PROVIDED RECORDS:

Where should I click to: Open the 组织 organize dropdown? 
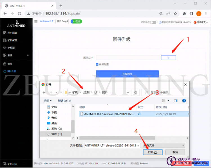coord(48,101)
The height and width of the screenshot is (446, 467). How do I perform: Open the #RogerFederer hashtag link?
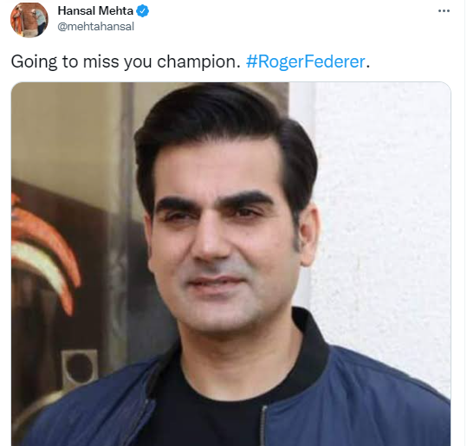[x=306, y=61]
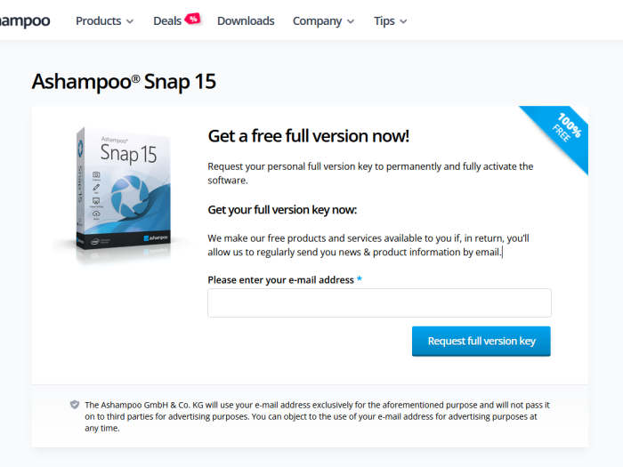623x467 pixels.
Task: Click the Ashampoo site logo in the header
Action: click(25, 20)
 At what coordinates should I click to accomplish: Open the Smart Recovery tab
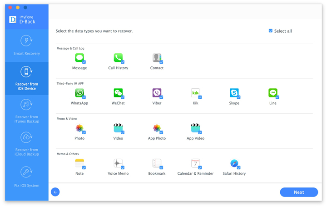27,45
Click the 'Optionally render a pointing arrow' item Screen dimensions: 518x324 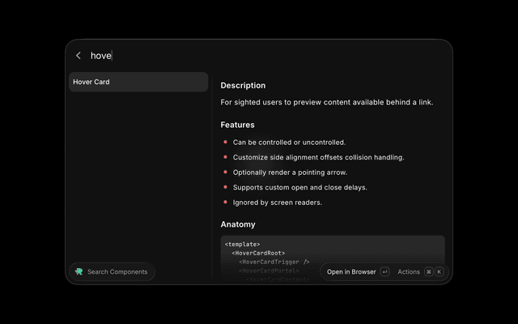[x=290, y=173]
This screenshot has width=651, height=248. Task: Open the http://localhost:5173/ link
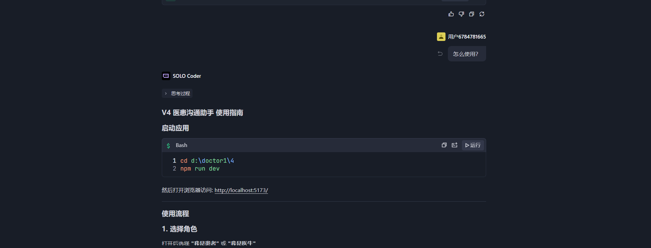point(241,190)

EXERCISE TASK:
Write out the records word for word from the start through the line containing "Action: click(25, 20)", leaving out the pictures.

RESULT FOR THIS TASK:
Where should I click to: Open the 组织 organize dropdown? 
coord(48,101)
The height and width of the screenshot is (446, 467). How do I perform: Open the #RogerFederer hashtag link?
[x=306, y=61]
623x467 pixels.
Task: Click the Ashampoo site logo in the header
Action: click(25, 20)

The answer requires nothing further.